→ **WHAT YOU WILL DO**
From the passage below on miR199#4 in mdx mice, list each group of mice examined in the grip strength test with the number of mice in it.

→ **SUPPLIED PASSAGE**
──────
MiR199#4 improves the muscle strength of mdx mice

Since miR199#4 has a positive impact on muscles, we conducted an experiment to assess the effect of miR199#4 administration in mdx mice, a well-known DMD animal model32. Eight-week-old mdx mice were injected intravenously with miR199#4 (1.6 mg/kg) twice (1 week interval), and the grip test was carried out 1 week after the last administration. The experiment was performed in a double-blind manner as shown in Fig. 7. The results (Fig. 8a) show a significant improvement in muscle strength in mdx mice treated with miR199#4 compared to mdx mice treated with nsCont. In addition, significant decreases in creatine kinase (CK) activity and cell-free miR-1 were observed in the blood of mdx mice treated with miR199#4 (Fig. 8b, c), which are possible signs of the disease improvement.

Fig. 8. Effects of miR199#4 on mdx mice.

Fig. 8

a Grip strength test of mdx mice. Mdx and B10 control mice (8-week-old) were injected twice intravenously with miR199#4 (199#4) and nsCont, and examined by the grip strength test 1 week after the last administration. The first two grip strength data were normalized by body weight and averaged. The number of mice examined was as follows: 13 miR199#4-dosed mdx mice, 12 nsCont-dosed mdx mice, 11 miR199#4-dosed B10 mice, and 13 nsCont-dosed B10 mice. Data are shown as mean ± SEM [*p < 0.05 by Student’s t test (two-tailed)]. b Creatine kinase (CK) activity. 1 week after the first administration, blood samples were collected and serum CK activity was measured. Data are plotted and shown in an arbitrary unit. Meanscore is indicated by a dotted bar [**p < 0.01 by Wilcoxon rank-sum test]. c Cf-miR-1 in the blood. The level of cf-miR-1 was examined in the same blood samples as b by qRT-PCR and analyzed as in Fig. 1a. The data were normalized with the averaged data of nsCont-dosed B10 mice as 1. Data are plotted, and meanscore is indicated by a dotted bar (*p < 0.05 by Wilcoxon rank-sum test). The number of mice examined in b and c was as follows: 10 miR199#4-dosed mdx mice, 9 nsCont-dosed mdx mice, 11 miR199#4-dosed B10 mice, and 11 nsCont-dosed B10 mice.
──────
→ **EXERCISE DATA**
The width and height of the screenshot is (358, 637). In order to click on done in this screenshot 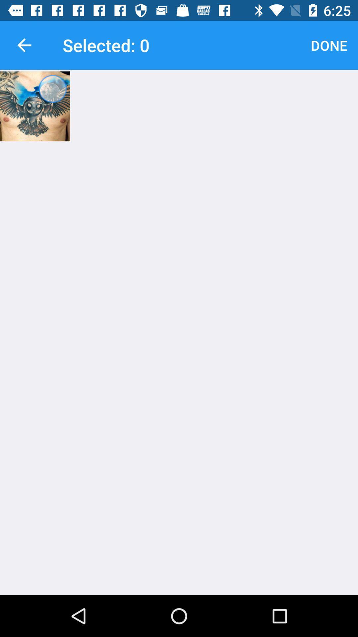, I will do `click(329, 45)`.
──────
→ **ANSWER AREA**
- miR199#4-dosed mdx mice: 13
- nsCont-dosed mdx mice: 12
- miR199#4-dosed B10 mice: 11
- nsCont-dosed B10 mice: 13